-- PAGE EXTRACT follows --

As we stood hearing about the history of this building a large boom came thundering through the building. Some in the group looked confused at the sound but I smiled and knew what it was, the start of a Chicago thunderstorm.
Eating in Chicago
Chicago is a city full of life and flavor. It is a city filled with German and Polish foods brought here by early immigrants. I think the best hotdogs in the world are served in this town.
During the week we ate dinner at Rick Bayless’ Frontera Grill on North Clark Street. I had an amazing Frijol con Puerco, pork shank braised with black beans and garlic, Chorizo, pickled jalapeños and Queso fresco while Sofie dined on Camarones Adobados. Beautifully decorated with lively music, this Bib Gourmand restaurant is worth a visit. It was a great meal and place to end a very long and tiring day.
To celebrate her first day in the office, we snagged bar seats at the popular Purple Pig on Michigan Avenue. Since I didn’t have to work the next day, I had the Blue Bayou cocktail made with Roku Gin and Planterey Pineapple Rum. We split the Duck Croquettes and then I had a small seafood risotto and Sofie had Squid Ink Chitarra (mussels, shrimp and octopus). It was all delicious!
I had read about the Purple Pig, another Bib Gourmand restaurant, many times and it was worth the wait and the bar seats to eat there. The staff was attentive not pushy, letting us sit for quite some time after we finished our meal so we could continue chatting.

The Chicago food scene is quite vibrant and varied. While early immigrants were primarily German and Polish, there is also a very vibrant Ukrainian community here as well as many other nationalities. With each new waive of immigrants to the city comes their cuisine.
During my stay I ate many types of food. Two nights we gravitated to Ramen, because it is a family comfort food,

we also ate Mediterranean, Mexican, and some very good seafood for lunch at a place called Brown Bag Seafood Co on East Randolph Street.
I enjoyed coffee and conversation before my architecture tour with Veterans,

had breakfast at the EMC2 restaurant the Albert where the design is both modern and scientific.

What I missed this trip was an authentic Chicago style hot dog. Vienna beef hot dog in a poppy seed bun with sweet pickle relish, yellow mustard, chopped white onions, a slice of tomato, dill pickle spear and celery salt. It is a lot of action in a bun and it represents the eclectic nature of Chicago itself.

-- PAGE EXTRACT concluded --

CHECK YOUR UNDERSTANDING
**A)** According to the text on eating in Chicago, what restaurant on North Clark Street did the writer have dinner at during the week?
**B)** Proceed with the text on eating in Chicago, starting right after its final sentence.

-- INFORMATION SHOWN follows --

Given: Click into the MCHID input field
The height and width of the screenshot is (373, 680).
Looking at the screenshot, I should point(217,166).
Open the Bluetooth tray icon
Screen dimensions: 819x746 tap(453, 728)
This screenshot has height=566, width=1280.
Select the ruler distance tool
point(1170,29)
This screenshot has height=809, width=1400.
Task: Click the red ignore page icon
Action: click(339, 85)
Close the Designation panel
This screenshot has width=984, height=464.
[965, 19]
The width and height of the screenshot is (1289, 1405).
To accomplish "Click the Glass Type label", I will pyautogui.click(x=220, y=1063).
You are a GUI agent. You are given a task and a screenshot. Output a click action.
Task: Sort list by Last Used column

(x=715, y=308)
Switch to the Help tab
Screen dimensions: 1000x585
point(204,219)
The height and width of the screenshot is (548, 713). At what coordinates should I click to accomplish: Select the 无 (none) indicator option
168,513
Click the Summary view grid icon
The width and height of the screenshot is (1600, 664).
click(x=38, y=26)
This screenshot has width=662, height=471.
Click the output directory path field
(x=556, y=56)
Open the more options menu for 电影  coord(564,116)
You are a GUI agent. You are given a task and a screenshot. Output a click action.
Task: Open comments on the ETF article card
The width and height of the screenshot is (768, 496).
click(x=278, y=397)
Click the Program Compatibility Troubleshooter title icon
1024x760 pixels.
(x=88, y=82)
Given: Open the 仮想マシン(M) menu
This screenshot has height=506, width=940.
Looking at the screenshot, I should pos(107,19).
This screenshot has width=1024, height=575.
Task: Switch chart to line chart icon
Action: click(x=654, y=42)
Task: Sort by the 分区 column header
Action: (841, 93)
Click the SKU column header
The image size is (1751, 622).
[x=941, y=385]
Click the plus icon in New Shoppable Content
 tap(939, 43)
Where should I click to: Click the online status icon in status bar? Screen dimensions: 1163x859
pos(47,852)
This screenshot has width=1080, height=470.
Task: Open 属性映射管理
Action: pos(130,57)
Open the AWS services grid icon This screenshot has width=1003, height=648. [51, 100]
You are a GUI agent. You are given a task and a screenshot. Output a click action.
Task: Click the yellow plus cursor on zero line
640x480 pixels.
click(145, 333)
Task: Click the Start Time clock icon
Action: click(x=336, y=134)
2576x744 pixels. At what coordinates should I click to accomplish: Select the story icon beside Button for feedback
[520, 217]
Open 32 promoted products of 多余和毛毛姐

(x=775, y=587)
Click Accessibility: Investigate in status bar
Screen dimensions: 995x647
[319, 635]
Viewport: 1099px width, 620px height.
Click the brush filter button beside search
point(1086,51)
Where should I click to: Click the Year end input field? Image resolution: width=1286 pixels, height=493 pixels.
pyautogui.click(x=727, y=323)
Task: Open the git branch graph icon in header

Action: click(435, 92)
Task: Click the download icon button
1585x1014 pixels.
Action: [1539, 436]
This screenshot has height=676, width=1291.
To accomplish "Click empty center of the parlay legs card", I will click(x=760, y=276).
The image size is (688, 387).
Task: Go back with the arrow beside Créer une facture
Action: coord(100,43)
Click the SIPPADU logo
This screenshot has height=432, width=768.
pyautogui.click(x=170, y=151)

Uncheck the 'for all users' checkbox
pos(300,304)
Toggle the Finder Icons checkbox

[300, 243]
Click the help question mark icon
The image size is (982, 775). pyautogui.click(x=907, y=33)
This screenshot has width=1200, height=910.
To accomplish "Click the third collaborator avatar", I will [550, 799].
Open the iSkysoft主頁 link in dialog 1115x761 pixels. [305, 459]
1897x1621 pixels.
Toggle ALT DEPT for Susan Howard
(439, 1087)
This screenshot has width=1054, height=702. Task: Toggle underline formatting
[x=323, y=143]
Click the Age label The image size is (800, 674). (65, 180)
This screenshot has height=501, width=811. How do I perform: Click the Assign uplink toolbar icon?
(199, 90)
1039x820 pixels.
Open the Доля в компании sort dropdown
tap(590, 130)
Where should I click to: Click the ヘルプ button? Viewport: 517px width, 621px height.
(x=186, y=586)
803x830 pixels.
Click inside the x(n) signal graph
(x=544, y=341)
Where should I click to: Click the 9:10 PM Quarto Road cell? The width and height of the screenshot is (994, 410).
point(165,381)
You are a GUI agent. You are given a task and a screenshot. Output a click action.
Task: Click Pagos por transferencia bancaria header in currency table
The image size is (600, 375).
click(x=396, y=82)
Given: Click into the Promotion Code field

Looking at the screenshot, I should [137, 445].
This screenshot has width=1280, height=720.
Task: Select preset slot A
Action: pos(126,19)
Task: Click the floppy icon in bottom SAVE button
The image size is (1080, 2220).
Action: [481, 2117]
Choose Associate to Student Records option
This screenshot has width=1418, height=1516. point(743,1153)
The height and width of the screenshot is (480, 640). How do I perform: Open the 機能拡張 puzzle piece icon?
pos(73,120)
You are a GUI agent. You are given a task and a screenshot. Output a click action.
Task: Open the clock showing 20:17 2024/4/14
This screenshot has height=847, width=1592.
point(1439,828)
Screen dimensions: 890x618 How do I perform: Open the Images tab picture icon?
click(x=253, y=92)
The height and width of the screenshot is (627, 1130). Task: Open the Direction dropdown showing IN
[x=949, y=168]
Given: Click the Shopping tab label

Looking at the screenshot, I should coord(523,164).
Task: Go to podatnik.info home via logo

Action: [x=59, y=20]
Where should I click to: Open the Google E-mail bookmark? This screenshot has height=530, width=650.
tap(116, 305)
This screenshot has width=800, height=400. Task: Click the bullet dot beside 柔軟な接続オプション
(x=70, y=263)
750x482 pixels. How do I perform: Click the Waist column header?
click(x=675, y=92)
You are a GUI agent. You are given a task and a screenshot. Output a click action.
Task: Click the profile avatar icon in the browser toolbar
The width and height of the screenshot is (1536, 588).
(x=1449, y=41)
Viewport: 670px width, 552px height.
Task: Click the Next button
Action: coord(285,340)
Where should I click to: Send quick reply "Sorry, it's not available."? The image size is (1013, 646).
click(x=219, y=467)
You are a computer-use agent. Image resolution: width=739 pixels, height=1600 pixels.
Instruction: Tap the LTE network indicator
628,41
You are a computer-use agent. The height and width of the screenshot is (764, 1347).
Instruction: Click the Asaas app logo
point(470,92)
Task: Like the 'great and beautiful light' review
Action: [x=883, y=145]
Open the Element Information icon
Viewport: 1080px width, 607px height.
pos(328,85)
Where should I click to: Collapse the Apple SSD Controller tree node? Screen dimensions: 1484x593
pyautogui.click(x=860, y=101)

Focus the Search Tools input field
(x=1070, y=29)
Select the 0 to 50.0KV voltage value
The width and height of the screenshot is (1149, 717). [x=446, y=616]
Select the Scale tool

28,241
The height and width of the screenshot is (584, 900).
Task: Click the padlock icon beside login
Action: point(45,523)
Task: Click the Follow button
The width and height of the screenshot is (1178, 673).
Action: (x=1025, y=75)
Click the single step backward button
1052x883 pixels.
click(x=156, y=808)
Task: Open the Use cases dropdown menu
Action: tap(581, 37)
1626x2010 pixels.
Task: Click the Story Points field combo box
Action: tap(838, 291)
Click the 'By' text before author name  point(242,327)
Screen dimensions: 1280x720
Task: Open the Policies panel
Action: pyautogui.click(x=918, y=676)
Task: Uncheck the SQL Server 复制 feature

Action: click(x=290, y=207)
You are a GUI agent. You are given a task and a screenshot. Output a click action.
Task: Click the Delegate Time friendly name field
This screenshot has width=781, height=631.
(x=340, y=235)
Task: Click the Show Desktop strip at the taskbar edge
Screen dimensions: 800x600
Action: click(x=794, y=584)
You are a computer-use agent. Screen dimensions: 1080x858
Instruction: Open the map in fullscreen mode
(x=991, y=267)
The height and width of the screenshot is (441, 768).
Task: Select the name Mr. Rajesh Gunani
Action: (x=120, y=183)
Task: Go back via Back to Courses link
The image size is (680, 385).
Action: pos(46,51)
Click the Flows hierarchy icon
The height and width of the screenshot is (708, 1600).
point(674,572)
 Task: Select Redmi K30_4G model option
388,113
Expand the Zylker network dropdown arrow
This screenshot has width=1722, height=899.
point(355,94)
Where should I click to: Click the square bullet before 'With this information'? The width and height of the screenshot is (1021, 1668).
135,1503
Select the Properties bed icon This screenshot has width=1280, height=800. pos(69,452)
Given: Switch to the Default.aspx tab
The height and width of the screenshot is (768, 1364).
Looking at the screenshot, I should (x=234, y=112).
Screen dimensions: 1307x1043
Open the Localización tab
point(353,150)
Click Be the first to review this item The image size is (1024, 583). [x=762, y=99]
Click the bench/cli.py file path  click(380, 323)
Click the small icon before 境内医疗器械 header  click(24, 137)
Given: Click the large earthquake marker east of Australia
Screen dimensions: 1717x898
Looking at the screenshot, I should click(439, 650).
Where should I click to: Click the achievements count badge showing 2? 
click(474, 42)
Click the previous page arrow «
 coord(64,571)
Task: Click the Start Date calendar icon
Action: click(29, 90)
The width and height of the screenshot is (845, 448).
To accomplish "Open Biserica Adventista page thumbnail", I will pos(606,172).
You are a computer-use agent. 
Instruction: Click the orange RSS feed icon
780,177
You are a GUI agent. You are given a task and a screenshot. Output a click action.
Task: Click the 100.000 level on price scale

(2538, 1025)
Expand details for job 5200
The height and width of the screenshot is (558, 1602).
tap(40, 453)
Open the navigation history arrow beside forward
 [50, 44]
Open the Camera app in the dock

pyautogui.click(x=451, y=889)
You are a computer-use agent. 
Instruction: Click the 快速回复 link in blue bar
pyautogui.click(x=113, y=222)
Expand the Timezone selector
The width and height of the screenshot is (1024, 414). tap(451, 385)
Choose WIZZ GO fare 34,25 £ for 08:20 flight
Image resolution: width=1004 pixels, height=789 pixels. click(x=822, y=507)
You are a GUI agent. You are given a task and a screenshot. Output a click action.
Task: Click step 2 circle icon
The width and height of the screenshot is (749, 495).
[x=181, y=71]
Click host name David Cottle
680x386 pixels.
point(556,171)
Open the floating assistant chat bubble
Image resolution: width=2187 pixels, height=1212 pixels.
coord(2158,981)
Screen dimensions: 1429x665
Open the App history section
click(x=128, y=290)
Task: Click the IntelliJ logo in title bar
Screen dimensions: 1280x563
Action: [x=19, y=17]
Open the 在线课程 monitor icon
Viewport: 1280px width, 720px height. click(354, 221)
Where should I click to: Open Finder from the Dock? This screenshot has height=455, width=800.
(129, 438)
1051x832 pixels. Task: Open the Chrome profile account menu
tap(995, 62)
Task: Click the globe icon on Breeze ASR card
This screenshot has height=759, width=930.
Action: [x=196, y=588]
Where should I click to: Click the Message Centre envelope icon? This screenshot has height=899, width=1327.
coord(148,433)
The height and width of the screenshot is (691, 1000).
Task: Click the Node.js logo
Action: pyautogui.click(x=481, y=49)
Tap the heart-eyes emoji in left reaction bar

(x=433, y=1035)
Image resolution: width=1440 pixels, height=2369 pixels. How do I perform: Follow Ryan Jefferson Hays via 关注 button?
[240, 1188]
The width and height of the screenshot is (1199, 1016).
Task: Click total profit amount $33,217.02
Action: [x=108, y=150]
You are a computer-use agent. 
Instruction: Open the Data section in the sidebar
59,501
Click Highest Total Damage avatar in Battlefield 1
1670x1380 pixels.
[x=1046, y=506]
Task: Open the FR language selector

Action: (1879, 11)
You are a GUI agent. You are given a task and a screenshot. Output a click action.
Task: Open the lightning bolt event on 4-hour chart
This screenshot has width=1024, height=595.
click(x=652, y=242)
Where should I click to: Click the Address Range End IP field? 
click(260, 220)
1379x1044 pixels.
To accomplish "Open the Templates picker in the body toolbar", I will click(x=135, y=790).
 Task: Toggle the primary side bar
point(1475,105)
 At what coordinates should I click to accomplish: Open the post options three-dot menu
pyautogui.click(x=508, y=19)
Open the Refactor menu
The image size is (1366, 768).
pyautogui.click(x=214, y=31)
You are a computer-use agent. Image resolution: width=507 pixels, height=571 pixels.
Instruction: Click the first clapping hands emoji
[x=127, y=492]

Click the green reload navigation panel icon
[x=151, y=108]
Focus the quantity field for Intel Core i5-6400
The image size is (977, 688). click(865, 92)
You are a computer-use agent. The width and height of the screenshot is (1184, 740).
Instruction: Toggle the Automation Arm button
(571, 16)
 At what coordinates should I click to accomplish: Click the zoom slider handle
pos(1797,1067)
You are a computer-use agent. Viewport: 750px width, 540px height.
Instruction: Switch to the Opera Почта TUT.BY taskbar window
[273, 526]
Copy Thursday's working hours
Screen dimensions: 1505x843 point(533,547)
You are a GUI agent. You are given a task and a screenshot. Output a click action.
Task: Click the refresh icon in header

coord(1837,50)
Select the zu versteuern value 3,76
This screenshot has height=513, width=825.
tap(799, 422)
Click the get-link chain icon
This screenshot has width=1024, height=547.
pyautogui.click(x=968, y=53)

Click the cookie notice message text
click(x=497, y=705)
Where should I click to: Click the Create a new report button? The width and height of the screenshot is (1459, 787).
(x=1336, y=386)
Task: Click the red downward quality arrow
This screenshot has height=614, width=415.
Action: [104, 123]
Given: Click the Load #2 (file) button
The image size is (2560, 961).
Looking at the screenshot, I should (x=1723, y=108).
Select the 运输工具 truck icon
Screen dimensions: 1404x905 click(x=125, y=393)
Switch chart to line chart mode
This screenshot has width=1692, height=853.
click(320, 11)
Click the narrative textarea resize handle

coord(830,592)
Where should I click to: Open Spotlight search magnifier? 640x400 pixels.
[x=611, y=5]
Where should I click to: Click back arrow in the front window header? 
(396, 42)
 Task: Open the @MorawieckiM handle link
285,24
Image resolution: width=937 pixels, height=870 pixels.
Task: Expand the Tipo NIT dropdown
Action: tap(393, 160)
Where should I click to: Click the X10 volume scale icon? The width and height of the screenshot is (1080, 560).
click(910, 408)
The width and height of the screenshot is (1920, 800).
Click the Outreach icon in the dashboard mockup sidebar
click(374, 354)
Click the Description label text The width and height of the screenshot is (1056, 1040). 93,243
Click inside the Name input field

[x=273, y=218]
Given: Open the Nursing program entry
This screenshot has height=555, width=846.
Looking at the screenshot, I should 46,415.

-- INFORMATION SHOWN concluded --

EXPECTED OUTPUTS
**A)** Rick Bayless' Frontera Grill

**B)**
When Sofie's dad arrived with the car we walked to Nora Restaurant on N. St. Clair Street for a final dinner of lamb ragu, chorizo cacciatore and steak. Close and delicious it filled our stomachs with savory flavors while we had our final meal of the trip together.
Other great restaurants to consider if you visit the city are Gene & Georgetti for Italian and steak, Carson’s for ribs, The Berghoff Restaruant for German, Billy Goat Tavern for burgers. You really can’t go wrong here for food. There are 19 Michelin rated restaurants, plus many others that deserve recognition.
A Week to Remember
This week in Chicago will forever be etched in my memory. From helping Sofie transition to her new life, reconnecting with old friends, to rediscovering the city of my childhood, every moment was a cherished experience. Learning to navigagte the city by public bus system was a personal achievement. Seeing the beautiful interiors of buildings I grew up driving past encouraged me to push open a couple of other revolving doors just to take a look inside. And learning that a distant uncle was a fairly well known architect in Chicago during the early 20th Century made me feel even more connected to this city that I love.
Chicago is a town worth visiting. There are so many places to visit here that I did not touch upon. Chicago has two zoos, great venues for symphony, opera and even Broadway musicals. We have many well known museums in addition to the two I visited.
Chicago has two baseball teams (White Sox and Cubs), a great basketball team (Bulls), a football team (Bears), and a darn good hockey team as well (Chicago Black Hawks). You could easily spend two weeks here and still have sights to come back and visit.

























This makes me want to visit Chicago soon!